NEW YORK CITY - Authorities seized a kilo of fentanyl back in September at a Bronx daycare, which killed a 1-year-old.
In October, they recovered 100 pounds of drugs, including fentanyl, at a Bronx pizzeria.
"This is the greatest threat that we’ve ever faced in drug law enforcement," said Frank Tarentino, special agent in charge with the DEA addressing the drug.
The prevalence of fentanyl fueled a necessary conversation Thursday night about the deadly drug at a Family Fentanyl Summit at John Jay College of Criminal Justice.
"Here in New York City, 80% of the drug poisonings are result of fentanyl," Tarentino said.

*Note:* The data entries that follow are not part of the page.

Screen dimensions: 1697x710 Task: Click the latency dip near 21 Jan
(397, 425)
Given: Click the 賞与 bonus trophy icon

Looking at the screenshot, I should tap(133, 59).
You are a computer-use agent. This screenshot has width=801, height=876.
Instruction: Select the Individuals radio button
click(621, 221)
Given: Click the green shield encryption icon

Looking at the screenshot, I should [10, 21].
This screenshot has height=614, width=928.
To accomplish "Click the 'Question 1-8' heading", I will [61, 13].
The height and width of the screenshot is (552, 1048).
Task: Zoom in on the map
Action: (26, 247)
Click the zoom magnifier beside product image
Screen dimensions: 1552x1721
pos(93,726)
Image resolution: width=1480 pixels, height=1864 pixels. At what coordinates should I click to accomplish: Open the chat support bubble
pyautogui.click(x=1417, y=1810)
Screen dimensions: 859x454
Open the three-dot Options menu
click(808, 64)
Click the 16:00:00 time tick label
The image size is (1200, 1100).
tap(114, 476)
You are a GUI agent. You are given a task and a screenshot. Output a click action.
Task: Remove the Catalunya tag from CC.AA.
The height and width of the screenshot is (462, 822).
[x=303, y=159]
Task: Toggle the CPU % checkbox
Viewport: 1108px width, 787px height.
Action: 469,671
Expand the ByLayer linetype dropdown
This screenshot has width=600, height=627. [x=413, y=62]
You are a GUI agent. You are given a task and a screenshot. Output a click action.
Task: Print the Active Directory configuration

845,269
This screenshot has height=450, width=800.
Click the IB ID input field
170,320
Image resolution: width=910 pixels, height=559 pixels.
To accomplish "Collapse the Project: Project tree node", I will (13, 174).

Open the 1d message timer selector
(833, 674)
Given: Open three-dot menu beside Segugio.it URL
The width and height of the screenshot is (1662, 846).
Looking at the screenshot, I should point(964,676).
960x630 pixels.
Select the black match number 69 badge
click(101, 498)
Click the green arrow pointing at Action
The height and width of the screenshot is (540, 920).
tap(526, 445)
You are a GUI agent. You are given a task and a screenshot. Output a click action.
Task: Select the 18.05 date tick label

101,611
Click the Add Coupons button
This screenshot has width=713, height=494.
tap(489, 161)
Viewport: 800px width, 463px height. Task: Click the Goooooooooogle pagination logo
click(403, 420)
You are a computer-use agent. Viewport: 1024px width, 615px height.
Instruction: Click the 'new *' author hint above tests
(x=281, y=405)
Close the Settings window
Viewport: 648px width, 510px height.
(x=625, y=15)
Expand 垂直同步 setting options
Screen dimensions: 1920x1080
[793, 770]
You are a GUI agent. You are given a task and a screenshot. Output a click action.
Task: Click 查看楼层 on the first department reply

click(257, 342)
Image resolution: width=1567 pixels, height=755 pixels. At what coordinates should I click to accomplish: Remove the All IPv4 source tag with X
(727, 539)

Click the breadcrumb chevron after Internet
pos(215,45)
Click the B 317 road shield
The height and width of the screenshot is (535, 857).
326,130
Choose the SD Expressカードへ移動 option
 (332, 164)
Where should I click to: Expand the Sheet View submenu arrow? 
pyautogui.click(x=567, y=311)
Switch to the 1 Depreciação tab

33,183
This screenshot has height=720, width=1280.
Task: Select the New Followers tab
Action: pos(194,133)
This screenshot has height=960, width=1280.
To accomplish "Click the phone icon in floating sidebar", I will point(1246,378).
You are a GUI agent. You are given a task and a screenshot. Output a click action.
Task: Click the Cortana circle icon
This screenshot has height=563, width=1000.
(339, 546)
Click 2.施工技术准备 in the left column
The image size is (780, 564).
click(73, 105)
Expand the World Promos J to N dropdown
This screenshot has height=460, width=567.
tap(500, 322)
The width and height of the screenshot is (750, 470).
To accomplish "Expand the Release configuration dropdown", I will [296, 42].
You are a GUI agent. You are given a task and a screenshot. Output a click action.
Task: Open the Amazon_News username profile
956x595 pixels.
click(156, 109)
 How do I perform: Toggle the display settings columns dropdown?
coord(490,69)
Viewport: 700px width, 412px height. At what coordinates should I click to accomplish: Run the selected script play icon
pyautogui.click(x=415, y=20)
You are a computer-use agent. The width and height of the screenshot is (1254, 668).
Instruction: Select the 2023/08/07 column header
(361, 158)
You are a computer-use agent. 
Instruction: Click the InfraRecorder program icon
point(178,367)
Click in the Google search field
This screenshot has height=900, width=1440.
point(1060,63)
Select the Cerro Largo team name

He, among other panelists, helped guide a conversation in hopes their message saves lives.
"When you talk about 110,757 Americans dying form fentanyl poisoning and drug poisoning and overdoses, that’s catastrophic and that’s record-breaking," he said.
The thousands of faces of fentanyl victims at the DEA’s headquarters in Arlington Virginia paint a grim picture of the masses impacted.
Andrea Thomas' daughter is among those pictured.
"I wish that somebody would’ve told us about fentanyl in 2018 before I lost my child," she said.
Thomas told FOX 5 NY spreading awareness is a personal passion for her now.
"I lost my daughter Ashley Ramiro, 32 years old, to half of a counterfeit pill that was made with fentanyl," Thomas shared.
The drug's prevalence has put law enforcement and treatment centers on notice.
"Fentanyl is the most lethal synthetic manmade that we’re finding mixed in all types of drugs, including cocaine, methamphetamine, heroine – it's coming in pill form, all shapes and sizes," Tarentino explained.
An amount smaller than a fingernail could be deadly.
"People think that drug use is an epidemic on street corners and under bridges and really, it's happening in our workspaces, so we’re here for the people who may need treatment as a tune up," Sean Willis, with Phoenix Houses of New York, shared.
In addition to giving out information, the DEA’s office, and other organizations connected to the summit, are giving out dosages of Narcan in hopes of saving a life from a potential overdose.
A third summit is planned for December.